(Saved data entries)
== Segment start ==
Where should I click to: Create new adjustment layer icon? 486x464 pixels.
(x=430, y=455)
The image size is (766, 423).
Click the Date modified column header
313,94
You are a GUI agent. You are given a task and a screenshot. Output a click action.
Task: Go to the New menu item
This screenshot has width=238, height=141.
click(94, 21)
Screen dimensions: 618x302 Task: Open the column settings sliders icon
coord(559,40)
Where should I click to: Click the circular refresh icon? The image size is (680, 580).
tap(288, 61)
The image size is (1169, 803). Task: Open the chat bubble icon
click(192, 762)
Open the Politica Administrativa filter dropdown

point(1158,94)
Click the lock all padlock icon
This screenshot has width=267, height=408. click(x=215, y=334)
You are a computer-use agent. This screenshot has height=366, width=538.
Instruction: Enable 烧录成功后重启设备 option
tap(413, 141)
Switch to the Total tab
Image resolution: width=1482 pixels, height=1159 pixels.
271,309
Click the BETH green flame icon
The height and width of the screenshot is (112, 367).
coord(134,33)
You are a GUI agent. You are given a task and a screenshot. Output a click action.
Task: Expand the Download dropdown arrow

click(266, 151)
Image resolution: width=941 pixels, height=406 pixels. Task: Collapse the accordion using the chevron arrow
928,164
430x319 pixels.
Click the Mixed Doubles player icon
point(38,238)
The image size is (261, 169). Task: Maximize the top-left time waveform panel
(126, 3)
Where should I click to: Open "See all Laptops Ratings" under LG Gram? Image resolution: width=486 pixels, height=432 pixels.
== Segment end ==
**Exercise**
Only the lines from the one containing "You are a computer-use" through the last line of the entries above should be copied, exactly as written.

**Written response**
You are a computer-use agent. This screenshot has height=366, width=538.
Instruction: Enable 烧录成功后重启设备 option
tap(413, 141)
Switch to the Total tab
Image resolution: width=1482 pixels, height=1159 pixels.
271,309
Click the BETH green flame icon
The height and width of the screenshot is (112, 367).
coord(134,33)
You are a GUI agent. You are given a task and a screenshot. Output a click action.
Task: Expand the Download dropdown arrow

click(266, 151)
Image resolution: width=941 pixels, height=406 pixels. Task: Collapse the accordion using the chevron arrow
928,164
430x319 pixels.
Click the Mixed Doubles player icon
point(38,238)
The image size is (261, 169). Task: Maximize the top-left time waveform panel
(126, 3)
Where should I click to: Open "See all Laptops Ratings" under LG Gram? Image resolution: width=486 pixels, height=432 pixels.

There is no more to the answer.